Men are wonderful romantic partners and make great boyfriends and husbands. What the Lifetime Network won't tell you is that once you have a man in your life you'll most likely gain weight, exercise less and have less time for your friends and hobbies. I'm not just saying this, this quantifiable so plan accordingly.

One more thing, if your state has an free on-line judicial search database then before you agree to go on a date with anyone, man or woman, make sure you run their name through it. I've learned the nicest sweetest dearest most mild-mannered people have some very colorful criminal pasts. Having a college degree and a respectable job doesn't mean one is a decent person. Better safe than sorry.

The Singlutionary said...

You are obviously an inspirational person if people are seeking advice from you! Especially younger people. I didn't ask for advice from older women when I was in my 20s because I didn't really know anyone to ask. There were a few for a while but during a great deal of my 20s I didn't know any inspirational older single women who I could confide in.

Josie said...

All very excellent advice, eleanore. I would add if you're in a relationship or going to get married talk about your common goals, wishes, desires etc. For example, children, do you both want them, neither want them, money, shared or otherwise accounts etc.
I have had friends who didn't talk about these things before they got married- it did make me wonder what they did talk about.
How fabulous you have a judicial search database- yes, definitely make use of that!
Josie x
http://josiespeaksup.blogspot.com/

Anonymous said...

Great advice. I'd add that your partner should have the same view about wanting a child or children, and the timing of same, similar views about marriage, money, and managing your respective families.

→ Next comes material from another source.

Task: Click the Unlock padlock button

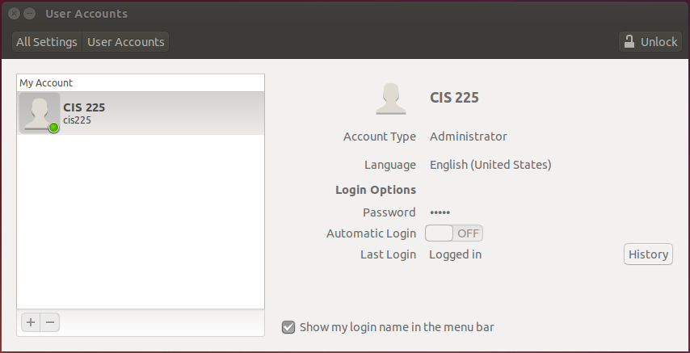Action: pyautogui.click(x=650, y=42)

As in all things, one is advised to be self-accepting: of oneself, one's choices, one's partner, marital status, and all life choices. By so doing, one is impervious to the petty judgments of others.

Would love to hear your advice to those women who didn't make such sound choices in their youth and who now need to get back on track.

I'm a big fan.

Nandi said...

Should have checked in with you Eleanore both times I married. I did both for validation. I'm single again and trying to find out what I like etc. I love the blog and I'm so glad I've known you for over 30 years.

eleanore said...

@Nandi: So good to hear from you. Let's catch up offline.